Go to jail in Singapore, do not pass GO, toothpaste turns your teeth green
by hexacoto
Singapore has long had a squeaky-clean image: no litter on the streets, certainly no gum problem, etc. But what lies beneath this veneer of sterile spotlessness? A Singaporean blurgtheamoeba shares with us what it was like to have gone through the Singapore jail system.
Thank you for you kind wishes. When i was younger, 90s, weed was very easy to get. I still think it is, but for obvious reasons, i stay away. Most of the people i know who i could get some from are, funnily enough, expats. In the 90s it was dirt cheap. I could get 10 grams for 50 bucks. I don’t know the prices now. I moved from sg in 2000.
Jail was terrible. In remand, our water source was the toilet bowl. The shavers are blunt and used, unless you have gang connections to get fresh ones. The tooth paste turns your teeth green. The soap is not soap, you can find piece of cardboard/plastic in it. We used our fingernails to clean ourselves. (Of course once you start a job in there ((pays like three bucks a week)) you can pool money to by normal soap and paste.) Everything can lead to a fight, from where you sleep, to how you stand/sit. I’d never been in a fight in my life and come from an educated family. It was a massive cultureshock. Racial segregation was weird too. Lottsa violence. You keep quiet and keep your head down and serve your time, basically.
I got lucky at the end. I didn’t have any family here so i couldnt get out on tagging. But the principal of the prison school overheard my story when i was being interviewed to be moved to a halfway house and he got me transferred to KBC where i taught English to the O/A level students till my release. But even there, a week before my release, some inmate lied and told them i received smuggled drugs ( you cant get anything in there. not even a toothpick), and they threw me into Personal Confinement while the investigations were carried out. 6 days in the dark, alone, with 15 mins outside every morning to wash yourself and the bucket you shit/piss in. Fuck that place.
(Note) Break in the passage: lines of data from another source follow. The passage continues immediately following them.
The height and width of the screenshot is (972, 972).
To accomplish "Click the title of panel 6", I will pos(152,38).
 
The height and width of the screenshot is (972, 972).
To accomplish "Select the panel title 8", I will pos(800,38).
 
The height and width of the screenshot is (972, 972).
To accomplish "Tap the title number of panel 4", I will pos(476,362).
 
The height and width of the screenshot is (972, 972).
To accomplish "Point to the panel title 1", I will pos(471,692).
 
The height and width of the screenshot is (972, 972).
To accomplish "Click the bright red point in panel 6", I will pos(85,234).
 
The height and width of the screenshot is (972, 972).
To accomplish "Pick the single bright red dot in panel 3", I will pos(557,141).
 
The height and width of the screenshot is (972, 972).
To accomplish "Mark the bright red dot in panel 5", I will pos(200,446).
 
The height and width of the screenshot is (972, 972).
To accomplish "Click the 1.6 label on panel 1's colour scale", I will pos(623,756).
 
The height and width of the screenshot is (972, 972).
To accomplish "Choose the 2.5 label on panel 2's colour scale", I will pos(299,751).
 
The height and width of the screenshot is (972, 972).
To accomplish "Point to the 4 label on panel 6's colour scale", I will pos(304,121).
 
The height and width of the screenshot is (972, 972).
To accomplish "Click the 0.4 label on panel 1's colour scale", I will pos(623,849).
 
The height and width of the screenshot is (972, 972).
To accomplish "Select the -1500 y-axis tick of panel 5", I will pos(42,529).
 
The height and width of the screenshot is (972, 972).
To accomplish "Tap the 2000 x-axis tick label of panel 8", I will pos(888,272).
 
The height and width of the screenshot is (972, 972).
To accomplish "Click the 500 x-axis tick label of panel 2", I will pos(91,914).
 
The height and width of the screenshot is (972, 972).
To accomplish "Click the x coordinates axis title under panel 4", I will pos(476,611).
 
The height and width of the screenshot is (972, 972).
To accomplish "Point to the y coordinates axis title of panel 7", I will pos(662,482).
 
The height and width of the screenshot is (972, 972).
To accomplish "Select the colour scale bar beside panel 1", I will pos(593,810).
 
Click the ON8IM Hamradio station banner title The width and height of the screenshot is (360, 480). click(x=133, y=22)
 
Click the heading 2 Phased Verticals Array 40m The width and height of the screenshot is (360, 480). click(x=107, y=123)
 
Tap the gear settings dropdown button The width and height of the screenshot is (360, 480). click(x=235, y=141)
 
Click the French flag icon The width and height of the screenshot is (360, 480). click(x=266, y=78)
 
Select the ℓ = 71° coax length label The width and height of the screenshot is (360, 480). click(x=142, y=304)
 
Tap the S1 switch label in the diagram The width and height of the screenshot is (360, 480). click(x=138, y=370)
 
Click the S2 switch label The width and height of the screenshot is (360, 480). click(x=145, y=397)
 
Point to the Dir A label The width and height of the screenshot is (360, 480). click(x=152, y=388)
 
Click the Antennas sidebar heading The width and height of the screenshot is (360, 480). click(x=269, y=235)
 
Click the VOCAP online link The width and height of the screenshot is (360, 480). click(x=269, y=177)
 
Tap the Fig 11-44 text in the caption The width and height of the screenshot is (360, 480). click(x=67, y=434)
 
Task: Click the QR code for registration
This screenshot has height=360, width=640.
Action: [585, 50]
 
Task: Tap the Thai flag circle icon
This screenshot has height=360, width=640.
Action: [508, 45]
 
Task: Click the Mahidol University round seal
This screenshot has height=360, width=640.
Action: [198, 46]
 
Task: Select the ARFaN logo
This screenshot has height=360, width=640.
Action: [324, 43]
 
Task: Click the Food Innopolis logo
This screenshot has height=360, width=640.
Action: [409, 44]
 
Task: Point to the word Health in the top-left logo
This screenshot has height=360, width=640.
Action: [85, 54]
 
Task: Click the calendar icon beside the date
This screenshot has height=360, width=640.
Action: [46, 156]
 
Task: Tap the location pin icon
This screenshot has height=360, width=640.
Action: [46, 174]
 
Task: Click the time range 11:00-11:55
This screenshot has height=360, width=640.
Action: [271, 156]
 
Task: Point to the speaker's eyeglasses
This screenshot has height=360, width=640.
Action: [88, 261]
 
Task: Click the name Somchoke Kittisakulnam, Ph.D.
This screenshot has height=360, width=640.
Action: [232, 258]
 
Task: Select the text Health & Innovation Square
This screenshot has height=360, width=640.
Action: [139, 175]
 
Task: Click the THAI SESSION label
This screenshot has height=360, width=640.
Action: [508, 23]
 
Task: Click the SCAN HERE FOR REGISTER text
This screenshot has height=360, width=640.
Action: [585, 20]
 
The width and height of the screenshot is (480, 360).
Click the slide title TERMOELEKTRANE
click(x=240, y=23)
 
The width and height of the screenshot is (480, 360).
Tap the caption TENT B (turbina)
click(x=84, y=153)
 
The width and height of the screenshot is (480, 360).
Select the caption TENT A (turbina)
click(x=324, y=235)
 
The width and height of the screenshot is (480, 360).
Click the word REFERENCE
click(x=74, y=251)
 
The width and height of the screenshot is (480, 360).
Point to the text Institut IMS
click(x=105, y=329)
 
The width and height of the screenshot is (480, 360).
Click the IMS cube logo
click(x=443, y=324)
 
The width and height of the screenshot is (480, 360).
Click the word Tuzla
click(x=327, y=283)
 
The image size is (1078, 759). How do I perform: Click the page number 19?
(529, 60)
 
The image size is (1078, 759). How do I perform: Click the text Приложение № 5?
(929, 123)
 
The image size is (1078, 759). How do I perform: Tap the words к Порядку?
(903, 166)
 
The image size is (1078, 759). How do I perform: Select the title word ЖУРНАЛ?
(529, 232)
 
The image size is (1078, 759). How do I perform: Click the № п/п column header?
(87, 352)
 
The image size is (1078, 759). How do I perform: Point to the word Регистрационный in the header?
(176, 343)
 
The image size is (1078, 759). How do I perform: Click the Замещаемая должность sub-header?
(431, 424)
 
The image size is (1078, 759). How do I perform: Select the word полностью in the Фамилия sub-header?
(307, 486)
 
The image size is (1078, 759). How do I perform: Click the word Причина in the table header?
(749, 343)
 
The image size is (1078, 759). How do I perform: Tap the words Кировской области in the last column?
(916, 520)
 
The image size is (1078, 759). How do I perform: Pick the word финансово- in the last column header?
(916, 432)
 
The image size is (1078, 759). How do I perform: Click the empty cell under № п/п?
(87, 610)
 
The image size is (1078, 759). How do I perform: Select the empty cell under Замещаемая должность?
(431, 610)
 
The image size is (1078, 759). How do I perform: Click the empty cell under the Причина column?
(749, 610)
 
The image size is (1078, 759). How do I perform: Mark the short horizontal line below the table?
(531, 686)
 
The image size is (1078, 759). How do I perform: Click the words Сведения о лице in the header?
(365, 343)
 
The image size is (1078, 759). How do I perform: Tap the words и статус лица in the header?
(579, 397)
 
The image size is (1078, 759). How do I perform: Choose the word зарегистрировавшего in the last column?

In a nutshell, things are safe on the streets, because all the violent people are in there. And a lot of kids. Mostly malay kids for minor drug cases, who turn into gangsters. It’s a
viscousviscious cycle.I will never touch drugs here because i dont ever want to end up there again. The next time my sentence will be doubled, and I know i wouldnt be able to survive that.
Originally posted here.
Continuing further, he comments on forced sexual encounters in prision:
Yes there are, on the second night i woke up to find a guy masrtubating while looking at me. I pretended to not notice and go back to sleep and, thankfully he was transferred out. Three days later, he was raped in a cell . I guess he did the same to some other guy. The only other one i personally witnessed was when a tranny joined my cell at AWP. !st day in the shower guys approached him aggressively, but he turned straight to the “big gangster” and performed “services” for him on the spot. After that. He was the gangster’s property and noone else touched him. I slept on the other side of them in a big cell with about 20 of sleeping side by side on the floor and made it my business to not get involved with things that were beyond my ability to handle.
How many Singaporeans, living a life where they walk free, know of what it’s like for those incarcerated? Some of the Singaporean commenters expressed having their eyes opened at this facet of Singapore often ignored or not talked about.
He adds that this was a long time ago, and that prison facilities have changed very much since then.
Changi is a modern facility. I can’t imagine people drinking water from the toilet bowl there, for example.
I think what’s scariest is that for many of these guys, they can survive inside but not in the outside world. So its easy to reoffend. Who wants to hire an ex con? not many people, especially if said excon has spent most of his life in an out of jail. Viscious cycle.
I am lucky i have specialized skills (writer/musician). I am a freelancer who can make ends meet. Most ex-cons dont.
Singapore is notorious for its caning corporal punishments. For those who are curious as to who gets caned, blurgtheamoeba adds:
Nah. For vandalism yes. For domestic violence too. For drug cases, only traffickers. For a few others as well, though im not sure of them all. Not for possession/consumption. Because it’s a minority thing, it actually becomes counter productive. Guys who come back from being caned, to them it’s a badge of honor. Like a rite of passage.
Brutal though. they can’t sit down for days. The flesh has been flayed off and the wounds are very deep.
I do remember when we were in fourth or fifth grade, we got to go on a school trip to our prisons, where they showed us the facilities (concrete, bleak, grimy), the caning apparatus (an A-frame, assortment of giant canes), and had a ‘model’ inmate telling us what crimes he committed and how we, impressionable fourth/fifth graders should never commit crimes and stay out of jail.
I think that “National Education” trip was probably sufficient to traumatise many a child away from the path of law-breaking, given our harsh laws and seeing our low crime rate.
For those curious as to how long blurgtheamoeba’s sentence was:
18mths, possession + consumption + paraphernalia (a friggin cigarette roller). Physically a year. You get a third off automatically and they can add days within that period for fighting/etc.